Aya and Frank met because of the Second World War and it is a key reason why Aya struggles to feel part of her new country. As she says at one point in the film, she expects to be hated, given that Australians had recently been defending the country from Japanese attack. The racism she encounters is not extreme but it is omnipresent. The film particularly explores the pressure that cultural difference can exert on a marriage. A good deal of Aya’s unhappiness is due to Frank: his years in Japan were the best of his life, yet he refuses to contemplate returning with Aya and is hostile towards Japanese culture, in contrast to their friend Mac.

The film presents a realistic picture of Australian city life during the 1950s and ’60s, including the roles of a husband and wife. Aya holds the family together financially and emotionally but this makes Frank feel inadequate and angry.
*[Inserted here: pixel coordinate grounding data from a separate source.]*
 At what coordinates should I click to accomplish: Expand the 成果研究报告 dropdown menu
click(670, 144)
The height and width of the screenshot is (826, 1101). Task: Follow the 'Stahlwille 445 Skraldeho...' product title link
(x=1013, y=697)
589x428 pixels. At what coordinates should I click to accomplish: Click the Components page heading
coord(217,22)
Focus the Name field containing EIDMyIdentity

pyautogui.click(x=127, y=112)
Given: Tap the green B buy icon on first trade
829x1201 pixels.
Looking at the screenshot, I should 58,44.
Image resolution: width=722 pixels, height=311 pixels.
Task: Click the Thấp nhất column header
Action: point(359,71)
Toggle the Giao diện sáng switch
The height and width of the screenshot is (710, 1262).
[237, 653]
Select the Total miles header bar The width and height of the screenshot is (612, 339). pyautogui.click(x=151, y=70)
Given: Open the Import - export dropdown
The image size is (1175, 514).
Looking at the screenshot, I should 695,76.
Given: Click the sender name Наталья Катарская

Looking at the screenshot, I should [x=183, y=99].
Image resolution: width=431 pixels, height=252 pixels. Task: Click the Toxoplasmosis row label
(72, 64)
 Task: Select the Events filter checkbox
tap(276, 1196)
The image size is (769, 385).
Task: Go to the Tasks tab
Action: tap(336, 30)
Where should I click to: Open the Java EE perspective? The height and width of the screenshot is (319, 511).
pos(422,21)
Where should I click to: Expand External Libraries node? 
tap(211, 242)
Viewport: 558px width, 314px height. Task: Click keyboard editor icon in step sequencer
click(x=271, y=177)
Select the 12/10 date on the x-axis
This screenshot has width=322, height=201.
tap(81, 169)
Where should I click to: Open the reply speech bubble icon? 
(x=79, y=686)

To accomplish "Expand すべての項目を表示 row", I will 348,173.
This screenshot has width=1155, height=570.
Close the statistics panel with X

Aya is unusual because, unlike most postwar immigrant stories set in Australia, the central character comes from Asia. Writer-director Solrun Hoaas lived in Japan for more than a decade and her knowledge contributes to the film’s authenticity. She chooses to allow many key dramatic moments to happen off screen. Another filmmaker may have chosen to exploit the drama of a wedding, Aya’s first day in Australia, her first meeting with her mother-in-law, her son’s birth, and so on. In contrast, Hoaas concentrates on the day-to-day life of her characters, giving the film an understated feel.

Aya was made at a time when affirmative action programs for women were in place and was financed by the AFC's Women’s Film Fund. The film screened at over 30 international festivals, and was distributed in limited release by Ronin Films. Aya was nominated for six AFI Awards, notably Best Actress, and was later released on video in Japan, in 1992.

Aya serves as a dramatic companion to Green Tea and Cherry Ripe (1989), Hoass’s earlier documentary about Japanese ‘war brides’ who married Australian servicemen after the Second World War. Hoass has since directed the documentaries, Pyongyang Diaries (1997) and Rushing to Sunshine: Seoul Diaries (2001), which examine life in the Democratic People’s Republic of Korea and Republic of South Korea, respectively. She died in December 2009 and the Solrun Hoass Documentary Award was initiated in 2011 in her honour.